In our experiments, genes encoding two subunits of Pba nitrogenase as well as NifH reductase were up-regulated under nitrogen starvation irrespective of whether the inoculation titre was high or low. The expression of these genes is controlled by global transcriptional regulator NtrC (GlnG), which induces master regulator of nitrogen fixation NifA that activates nitrogen assimilation [25]. Induction of nifA gene was also shown to occur independently of NtrC (GlnG) [11,26,27]. In our experiments, no activation of glnG expression occurred in both analyzed types of nitrogen starving Pba cultures. Nevertheless, in high cell density cultures, nifA gene was highly induced in the course of nitrogen starvation. Herewith, no increase in the transcript level of this gene has been observed for the starving cultures inoculated at low cell density. These results point to NtrC-independent activation of nitrogen stress response in Pba under the described above conditions. In high cell density cultures this response is likely mediated via NifA; the regulators engaged in the coordination of nitrogen stress response under low population density remain unknown.

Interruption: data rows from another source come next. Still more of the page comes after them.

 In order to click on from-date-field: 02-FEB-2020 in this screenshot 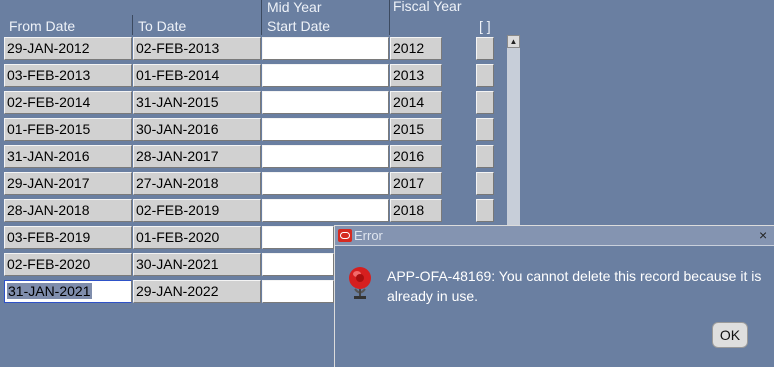, I will do `click(68, 264)`.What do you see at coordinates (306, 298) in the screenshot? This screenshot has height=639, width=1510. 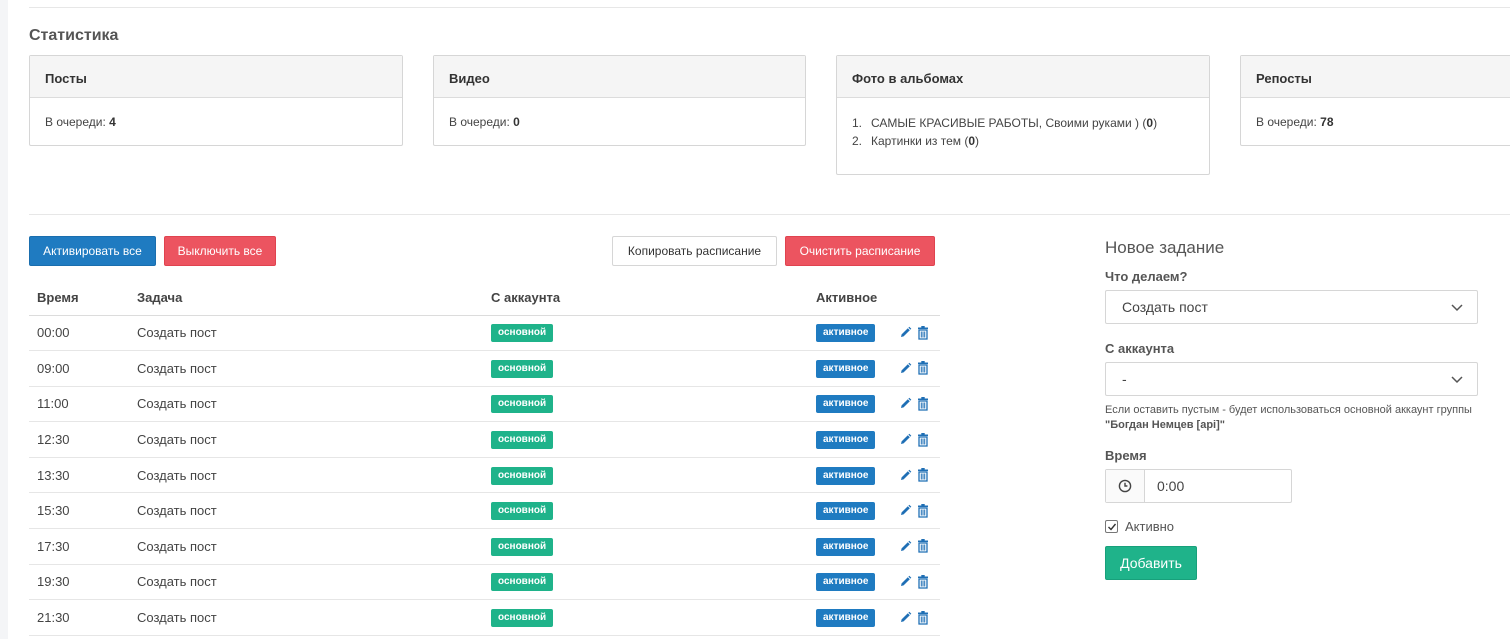 I see `column-header-task: Задача` at bounding box center [306, 298].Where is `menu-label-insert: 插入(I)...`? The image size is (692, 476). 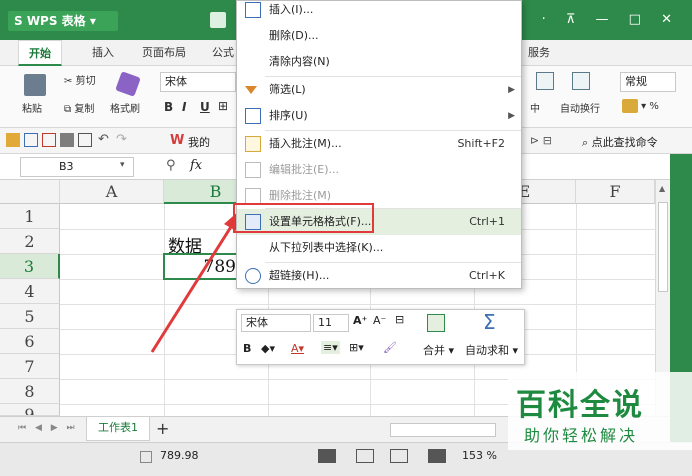
menu-label-insert: 插入(I)... is located at coordinates (292, 10). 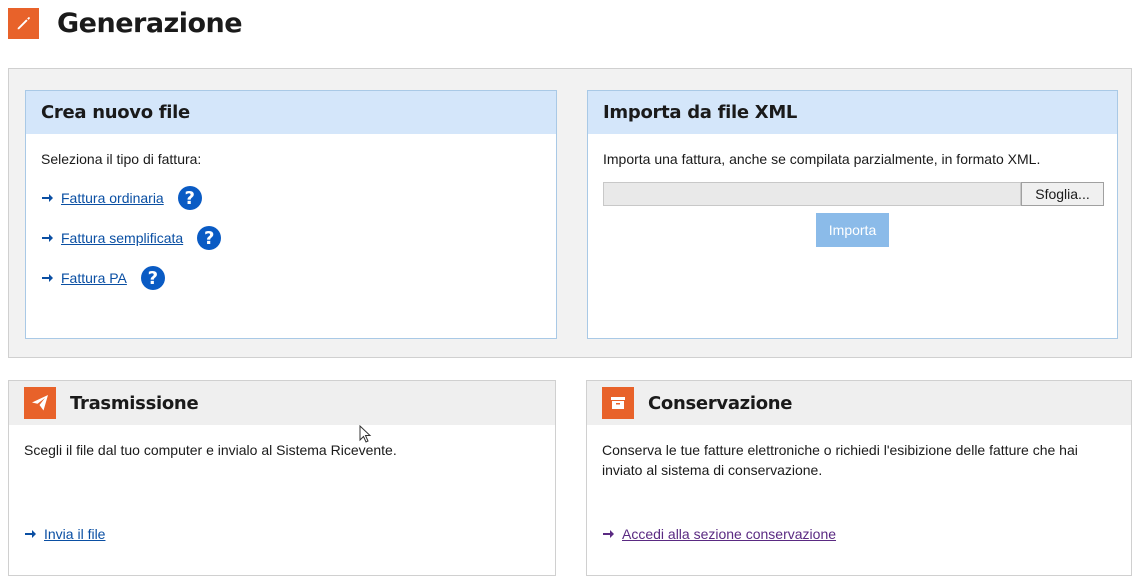 I want to click on invoice-type-item: Fattura PA ?, so click(x=291, y=278).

Thus, depending on the type of nitrogen stress response (related to either increase or decrease of the cell titre depending on the initial population density) Pba are likely to utilize alternative regulatory mechanisms in order to adapt to stressful conditions.

Nitrogen assimilated by bacteria is known to be included into biomass within either amino acids or nucleotides [28]. The genes encoding the enzymes responsible for the incorporation of nitrogen into amino acids were not induced under nitrogen starvation of Pba. Herewith, carA and carB genes encoding carbamoyl phosphate synthase were up-regulated in nitrogen starving cultures irrespective of the inoculation titre. This means that the assimilated nitrogen in Pba under the assayed conditions is incorporated into nucleic metabolism.

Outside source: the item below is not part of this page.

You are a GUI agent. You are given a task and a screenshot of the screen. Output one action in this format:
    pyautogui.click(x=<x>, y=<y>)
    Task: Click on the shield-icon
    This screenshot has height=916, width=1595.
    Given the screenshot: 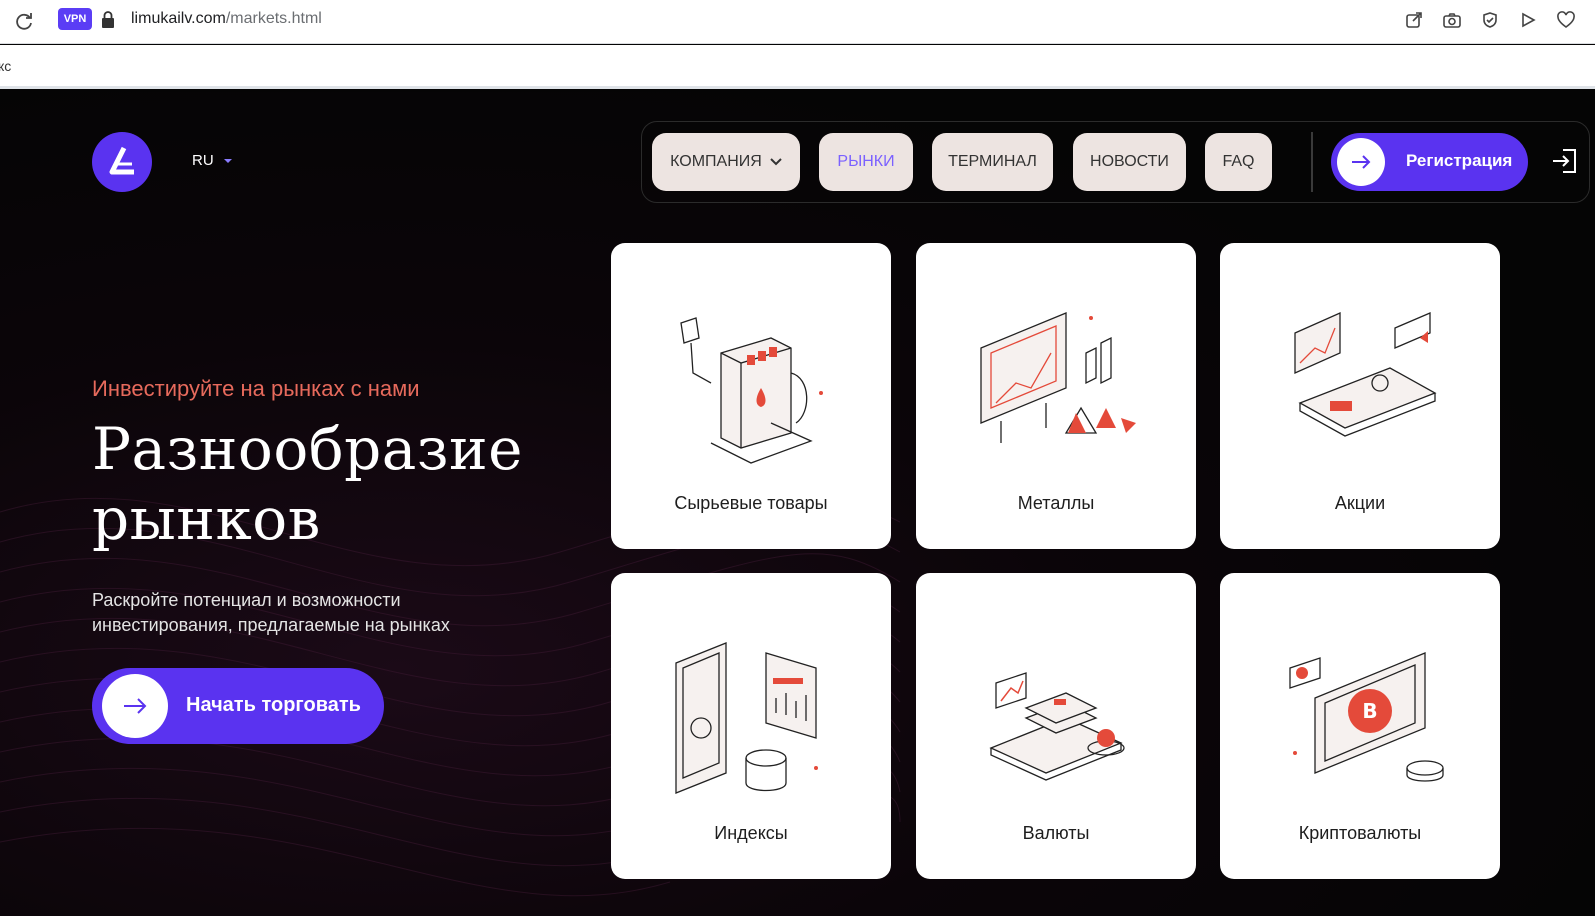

Taken together, our investigations show that the nitrogen stress response may be represented by two distinct types. The differences in two types are related to dynamics of the population density (increase or decrease) depending on the inoculation titre, and different regulators involved in the activation of the nitrogenase complex. Common features of two adaptive strategies are related to the formation of the cross protected phenotypes, induction of nitrogenase complex in NtrC-independent manner and up-regulation of genes, which products are involved in incorporation of assimilated nitrogen into nucleotides. The described adaptive nitrogen-deficiency-induced optimization of the cell density is not associated with the activation of stringent response-related genes and rpoS gene unlike the resembling reactions occurring under carbon starvation..

Acknowledgements

This study was supported by the Russian Science Foundation, project No. 15-14-10022.